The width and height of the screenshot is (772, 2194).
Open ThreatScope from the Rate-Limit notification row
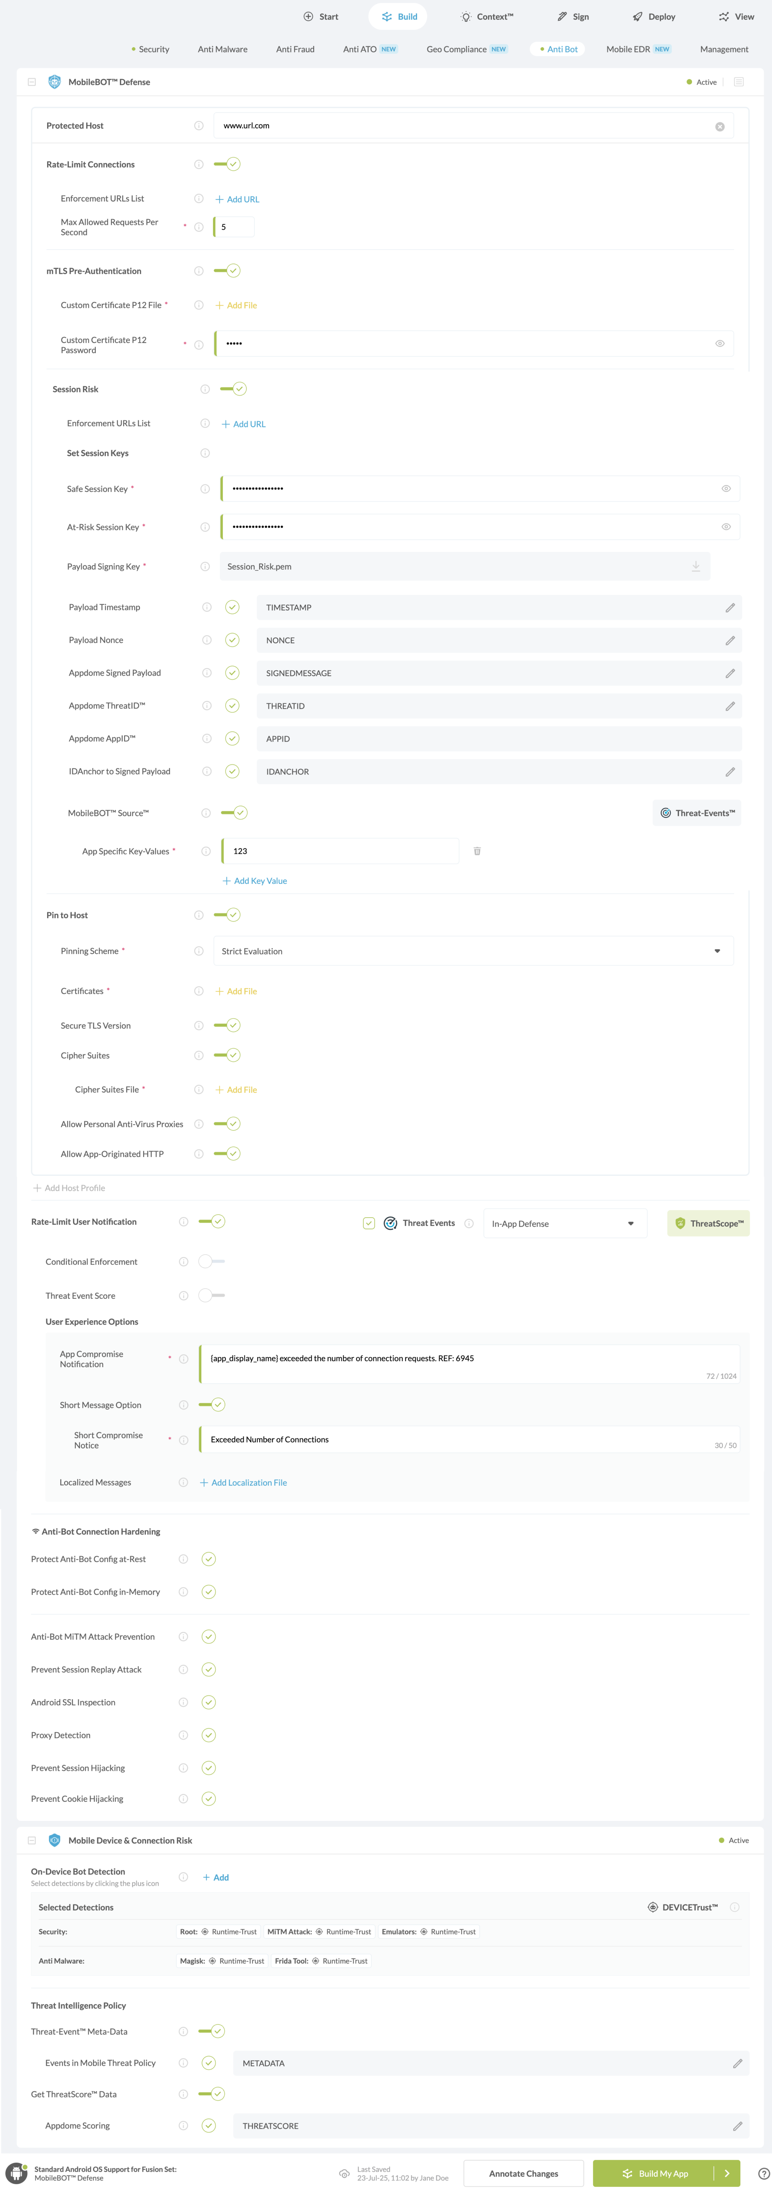tap(708, 1223)
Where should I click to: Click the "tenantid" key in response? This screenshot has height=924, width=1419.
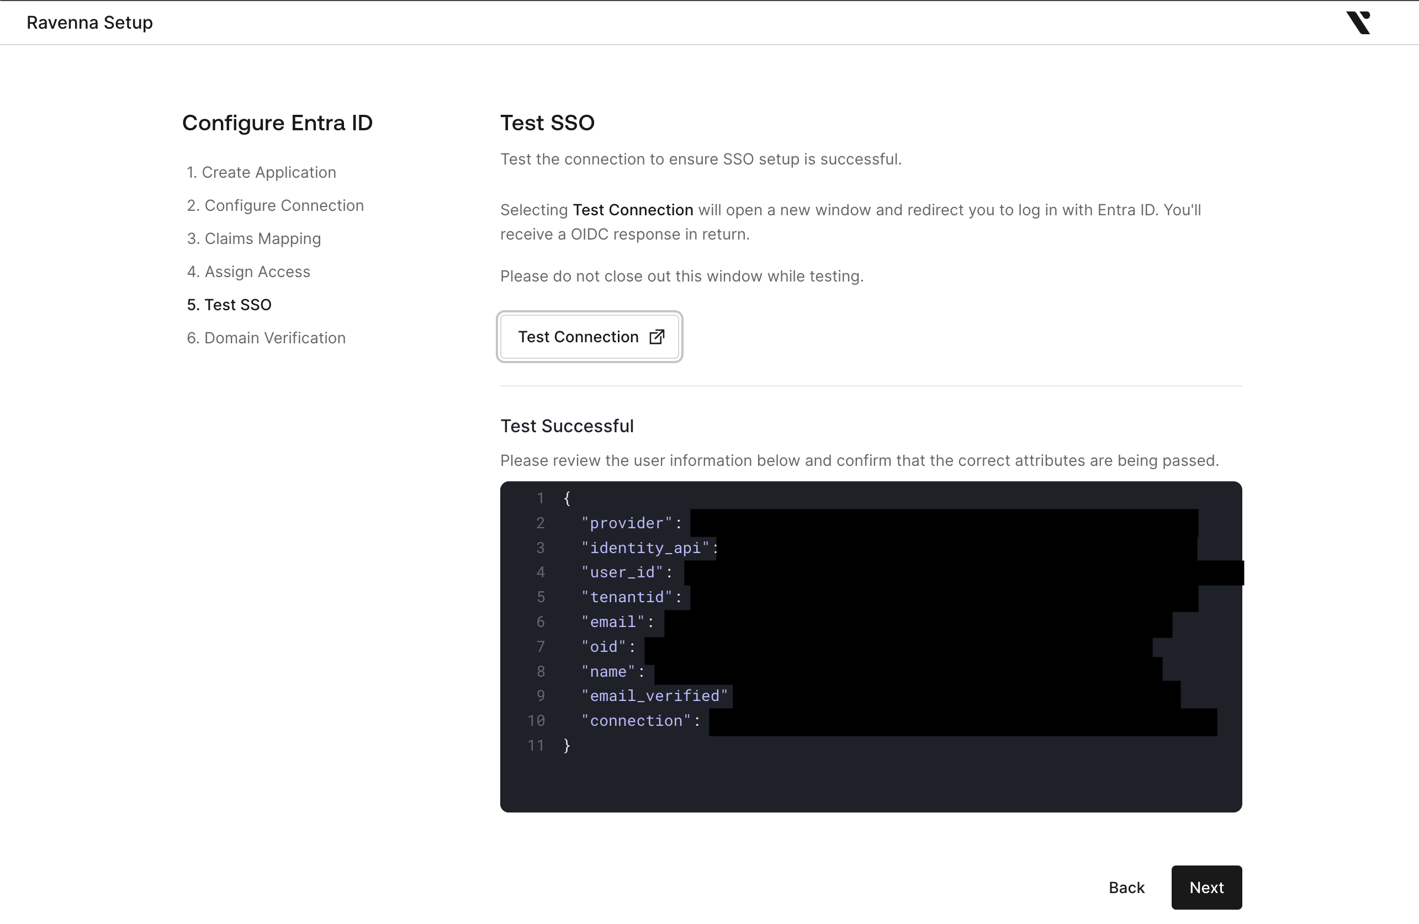coord(627,597)
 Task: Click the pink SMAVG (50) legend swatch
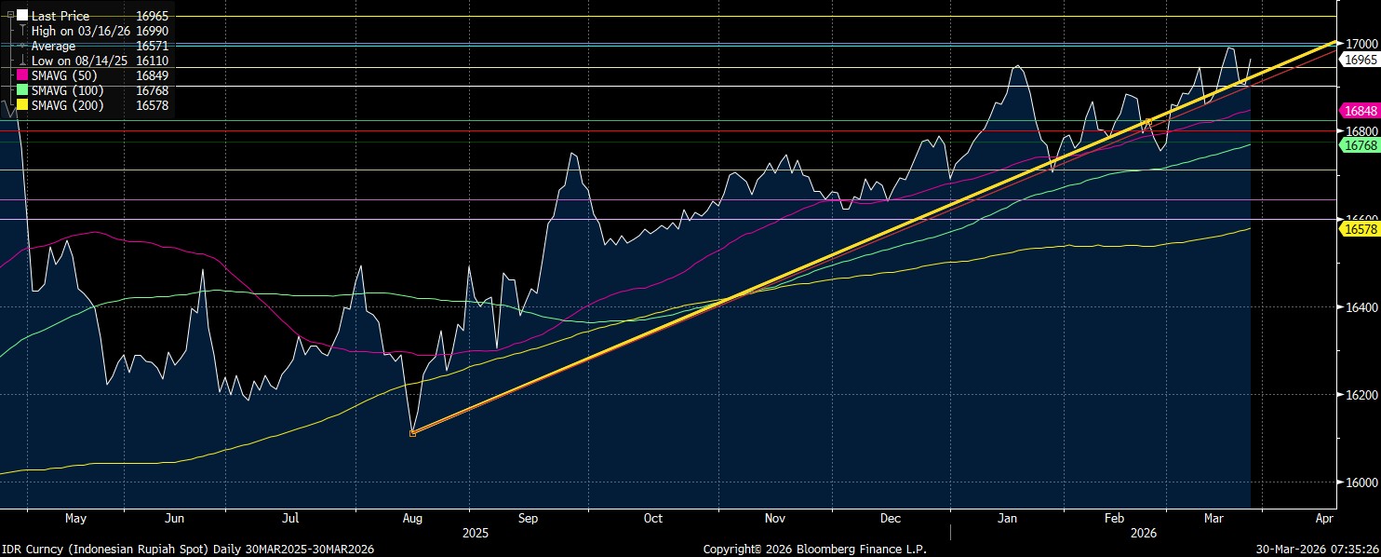22,75
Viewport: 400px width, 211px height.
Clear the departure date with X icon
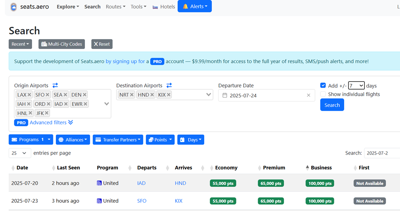(x=309, y=95)
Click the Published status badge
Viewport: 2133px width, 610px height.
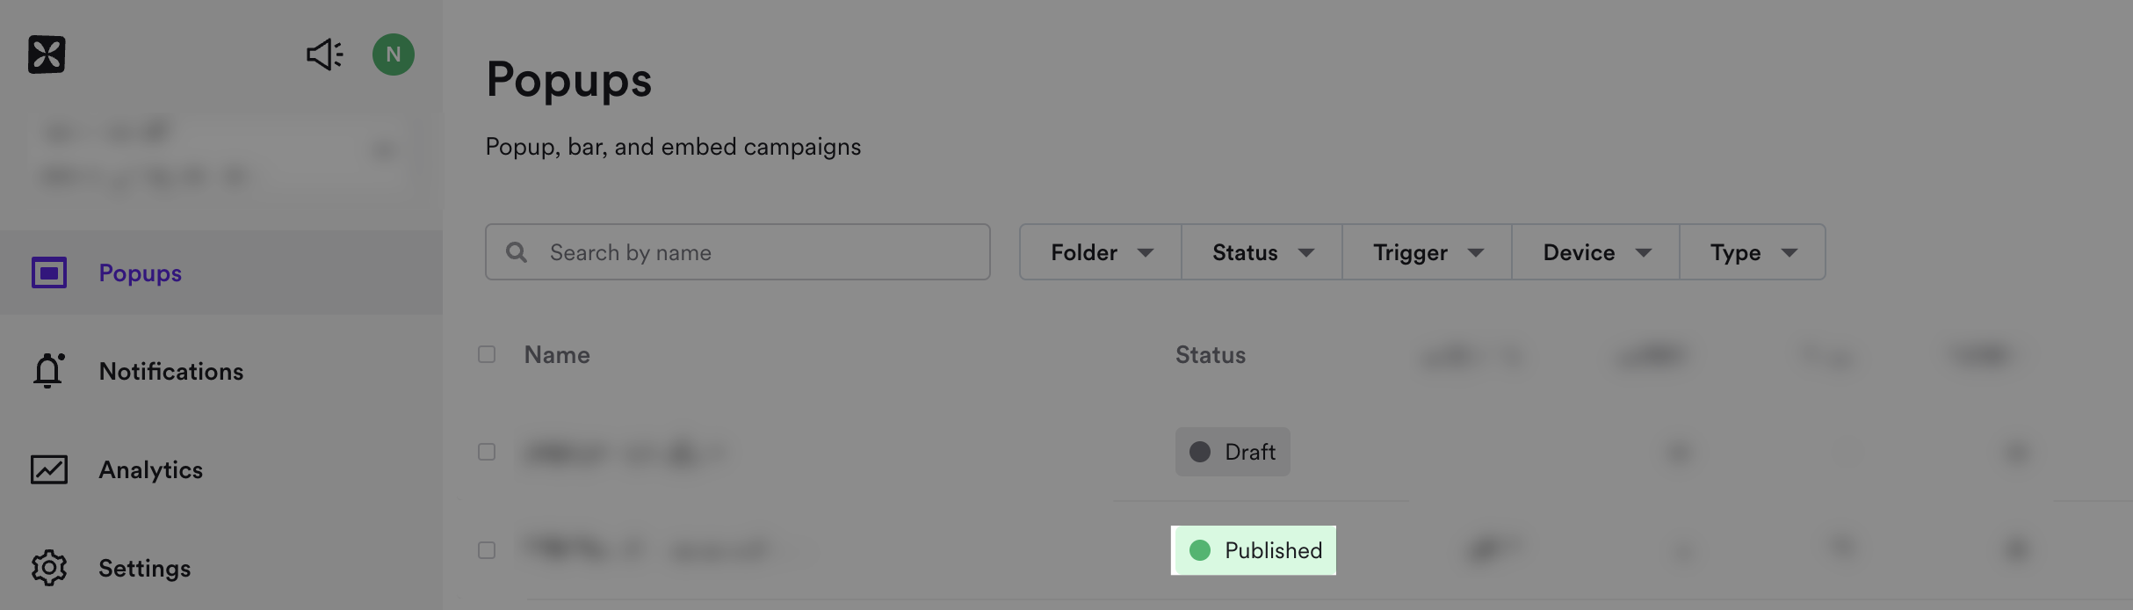coord(1254,550)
● ● ●
- Set exercise -
Please rewrite all the lines above with "Window" in place of "Viewport", keeping everything else unchanged. Leave the pictures out.

- Finished task -
The width and height of the screenshot is (772, 2194).
Open ThreatScope from the Rate-Limit notification row
tap(708, 1223)
Where should I click to: Click the "tenantid" key in response? This screenshot has height=924, width=1419.
coord(627,597)
 Task: Click the pink SMAVG (50) legend swatch
22,75
Window: 400px width, 211px height.
Clear the departure date with X icon
(x=309, y=95)
Click the Published status badge
Window: 2133px width, 610px height.
coord(1254,550)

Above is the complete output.